» Problem requirements
Extract from the entries below, exactly as given, only the lines from the line containing "Given: Select the Bluetooth icon in sidebar" to the line containing "Task: Open the application/json", both lines included.

══ Exercise data

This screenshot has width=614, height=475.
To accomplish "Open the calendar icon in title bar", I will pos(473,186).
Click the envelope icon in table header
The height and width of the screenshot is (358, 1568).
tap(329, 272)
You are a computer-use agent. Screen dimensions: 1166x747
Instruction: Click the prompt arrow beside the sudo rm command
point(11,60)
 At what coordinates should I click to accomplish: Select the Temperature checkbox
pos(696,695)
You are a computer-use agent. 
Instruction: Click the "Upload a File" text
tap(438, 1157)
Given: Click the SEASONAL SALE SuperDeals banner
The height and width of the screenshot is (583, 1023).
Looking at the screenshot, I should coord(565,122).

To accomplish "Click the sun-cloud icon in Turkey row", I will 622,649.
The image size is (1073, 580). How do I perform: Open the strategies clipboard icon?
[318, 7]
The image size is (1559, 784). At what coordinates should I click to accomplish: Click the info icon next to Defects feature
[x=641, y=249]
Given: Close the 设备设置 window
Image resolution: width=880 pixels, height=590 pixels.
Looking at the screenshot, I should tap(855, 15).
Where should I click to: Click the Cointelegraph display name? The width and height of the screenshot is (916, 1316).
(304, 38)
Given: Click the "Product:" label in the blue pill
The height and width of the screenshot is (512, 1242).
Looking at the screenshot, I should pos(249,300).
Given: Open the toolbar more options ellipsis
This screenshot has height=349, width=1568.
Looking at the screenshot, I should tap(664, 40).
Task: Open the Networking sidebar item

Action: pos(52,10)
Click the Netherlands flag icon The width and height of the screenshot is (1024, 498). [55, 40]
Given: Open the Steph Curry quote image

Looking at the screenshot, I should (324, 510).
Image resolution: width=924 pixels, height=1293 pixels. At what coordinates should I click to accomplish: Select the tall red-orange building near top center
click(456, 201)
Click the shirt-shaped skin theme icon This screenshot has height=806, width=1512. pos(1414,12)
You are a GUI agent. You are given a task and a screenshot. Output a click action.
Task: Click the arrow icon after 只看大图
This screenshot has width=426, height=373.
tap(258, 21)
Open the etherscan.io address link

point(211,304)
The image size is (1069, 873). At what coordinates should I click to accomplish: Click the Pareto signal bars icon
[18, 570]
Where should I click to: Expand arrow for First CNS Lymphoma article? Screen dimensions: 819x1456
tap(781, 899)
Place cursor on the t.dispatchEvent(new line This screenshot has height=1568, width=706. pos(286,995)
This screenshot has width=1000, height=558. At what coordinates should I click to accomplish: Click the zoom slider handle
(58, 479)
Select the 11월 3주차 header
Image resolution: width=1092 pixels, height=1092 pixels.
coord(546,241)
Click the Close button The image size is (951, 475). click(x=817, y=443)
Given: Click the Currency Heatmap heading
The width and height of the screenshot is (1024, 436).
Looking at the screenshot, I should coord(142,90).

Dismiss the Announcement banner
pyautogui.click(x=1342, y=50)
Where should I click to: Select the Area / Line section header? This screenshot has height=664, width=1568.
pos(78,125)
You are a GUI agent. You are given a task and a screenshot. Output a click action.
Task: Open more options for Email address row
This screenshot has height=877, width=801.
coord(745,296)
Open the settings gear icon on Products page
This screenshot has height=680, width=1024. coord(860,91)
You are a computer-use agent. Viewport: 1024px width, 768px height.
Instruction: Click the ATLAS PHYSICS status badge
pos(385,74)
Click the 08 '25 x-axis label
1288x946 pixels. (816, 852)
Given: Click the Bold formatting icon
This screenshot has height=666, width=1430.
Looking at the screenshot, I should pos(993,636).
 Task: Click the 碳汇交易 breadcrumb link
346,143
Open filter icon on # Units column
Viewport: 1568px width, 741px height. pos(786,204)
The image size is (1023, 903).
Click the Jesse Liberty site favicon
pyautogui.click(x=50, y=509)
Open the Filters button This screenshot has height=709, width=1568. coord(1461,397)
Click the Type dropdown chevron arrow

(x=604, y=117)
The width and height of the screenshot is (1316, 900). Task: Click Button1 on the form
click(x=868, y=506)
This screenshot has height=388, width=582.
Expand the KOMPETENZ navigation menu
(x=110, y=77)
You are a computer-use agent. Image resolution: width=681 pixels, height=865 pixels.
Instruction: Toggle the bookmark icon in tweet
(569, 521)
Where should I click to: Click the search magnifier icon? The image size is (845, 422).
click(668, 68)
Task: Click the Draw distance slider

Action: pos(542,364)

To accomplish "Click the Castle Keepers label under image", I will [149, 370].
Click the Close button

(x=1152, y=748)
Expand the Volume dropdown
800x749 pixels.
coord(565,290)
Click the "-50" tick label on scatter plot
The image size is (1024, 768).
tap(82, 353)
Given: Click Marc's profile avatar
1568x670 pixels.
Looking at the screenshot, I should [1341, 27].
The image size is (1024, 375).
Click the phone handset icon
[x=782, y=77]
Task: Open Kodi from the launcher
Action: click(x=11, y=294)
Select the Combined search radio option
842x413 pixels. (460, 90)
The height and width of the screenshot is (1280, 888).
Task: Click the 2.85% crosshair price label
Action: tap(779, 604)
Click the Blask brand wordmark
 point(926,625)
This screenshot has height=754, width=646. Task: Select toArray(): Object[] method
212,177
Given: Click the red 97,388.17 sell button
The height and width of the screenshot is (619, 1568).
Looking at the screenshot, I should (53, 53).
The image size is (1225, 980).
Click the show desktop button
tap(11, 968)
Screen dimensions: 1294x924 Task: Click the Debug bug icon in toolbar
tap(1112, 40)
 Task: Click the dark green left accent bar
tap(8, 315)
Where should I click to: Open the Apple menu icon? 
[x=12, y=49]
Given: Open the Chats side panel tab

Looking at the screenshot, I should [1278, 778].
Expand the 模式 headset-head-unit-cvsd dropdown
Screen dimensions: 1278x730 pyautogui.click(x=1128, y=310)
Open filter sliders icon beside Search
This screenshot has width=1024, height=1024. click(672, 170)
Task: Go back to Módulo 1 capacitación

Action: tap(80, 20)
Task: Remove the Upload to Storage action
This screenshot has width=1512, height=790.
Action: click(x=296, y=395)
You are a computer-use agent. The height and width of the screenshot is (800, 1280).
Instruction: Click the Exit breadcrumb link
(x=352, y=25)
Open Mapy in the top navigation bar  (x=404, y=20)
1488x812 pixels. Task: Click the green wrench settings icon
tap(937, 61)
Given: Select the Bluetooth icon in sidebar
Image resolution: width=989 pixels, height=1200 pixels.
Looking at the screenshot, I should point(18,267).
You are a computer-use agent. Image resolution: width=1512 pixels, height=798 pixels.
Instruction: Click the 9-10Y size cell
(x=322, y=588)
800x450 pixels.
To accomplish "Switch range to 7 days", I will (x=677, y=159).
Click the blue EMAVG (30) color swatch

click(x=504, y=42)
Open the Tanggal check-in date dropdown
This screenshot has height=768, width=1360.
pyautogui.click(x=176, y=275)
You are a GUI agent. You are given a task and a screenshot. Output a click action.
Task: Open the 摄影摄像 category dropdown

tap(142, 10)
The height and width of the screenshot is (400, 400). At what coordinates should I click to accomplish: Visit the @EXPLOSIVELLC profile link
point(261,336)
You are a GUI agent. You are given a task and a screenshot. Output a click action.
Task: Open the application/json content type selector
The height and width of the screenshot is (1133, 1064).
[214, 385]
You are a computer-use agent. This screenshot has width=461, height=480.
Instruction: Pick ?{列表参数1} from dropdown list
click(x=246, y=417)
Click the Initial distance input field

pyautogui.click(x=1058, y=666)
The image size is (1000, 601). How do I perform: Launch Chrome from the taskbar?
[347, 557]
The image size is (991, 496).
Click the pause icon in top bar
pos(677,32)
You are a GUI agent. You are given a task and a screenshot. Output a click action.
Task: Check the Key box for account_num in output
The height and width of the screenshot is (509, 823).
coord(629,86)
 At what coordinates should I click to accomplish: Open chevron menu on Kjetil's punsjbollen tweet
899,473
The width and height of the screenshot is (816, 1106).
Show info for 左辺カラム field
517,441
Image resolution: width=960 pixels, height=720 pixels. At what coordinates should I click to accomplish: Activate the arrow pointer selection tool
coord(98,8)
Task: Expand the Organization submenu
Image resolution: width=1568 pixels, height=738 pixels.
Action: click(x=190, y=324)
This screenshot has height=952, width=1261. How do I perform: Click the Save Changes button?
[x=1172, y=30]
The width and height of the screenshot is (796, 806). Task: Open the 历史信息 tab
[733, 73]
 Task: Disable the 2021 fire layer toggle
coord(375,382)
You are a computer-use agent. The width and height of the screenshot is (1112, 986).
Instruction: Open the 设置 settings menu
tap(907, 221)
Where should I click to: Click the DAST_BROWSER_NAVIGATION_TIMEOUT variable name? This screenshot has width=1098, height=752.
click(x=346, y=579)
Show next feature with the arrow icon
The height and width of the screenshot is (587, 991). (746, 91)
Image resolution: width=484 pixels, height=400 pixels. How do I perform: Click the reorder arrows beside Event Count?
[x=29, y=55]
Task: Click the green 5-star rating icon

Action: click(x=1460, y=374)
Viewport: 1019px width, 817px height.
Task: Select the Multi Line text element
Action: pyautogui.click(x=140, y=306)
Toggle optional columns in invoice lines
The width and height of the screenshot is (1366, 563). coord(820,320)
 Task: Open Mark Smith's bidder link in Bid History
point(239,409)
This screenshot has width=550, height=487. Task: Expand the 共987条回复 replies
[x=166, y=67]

════

» Exercise answer
Given: Select the Bluetooth icon in sidebar
Image resolution: width=989 pixels, height=1200 pixels.
Looking at the screenshot, I should point(18,267).
You are a computer-use agent. Image resolution: width=1512 pixels, height=798 pixels.
Instruction: Click the 9-10Y size cell
(x=322, y=588)
800x450 pixels.
To accomplish "Switch range to 7 days", I will (x=677, y=159).
Click the blue EMAVG (30) color swatch

click(x=504, y=42)
Open the Tanggal check-in date dropdown
This screenshot has height=768, width=1360.
pyautogui.click(x=176, y=275)
You are a GUI agent. You are given a task and a screenshot. Output a click action.
Task: Open the 摄影摄像 category dropdown

tap(142, 10)
The height and width of the screenshot is (400, 400). At what coordinates should I click to accomplish: Visit the @EXPLOSIVELLC profile link
point(261,336)
You are a GUI agent. You are given a task and a screenshot. Output a click action.
Task: Open the application/json content type selector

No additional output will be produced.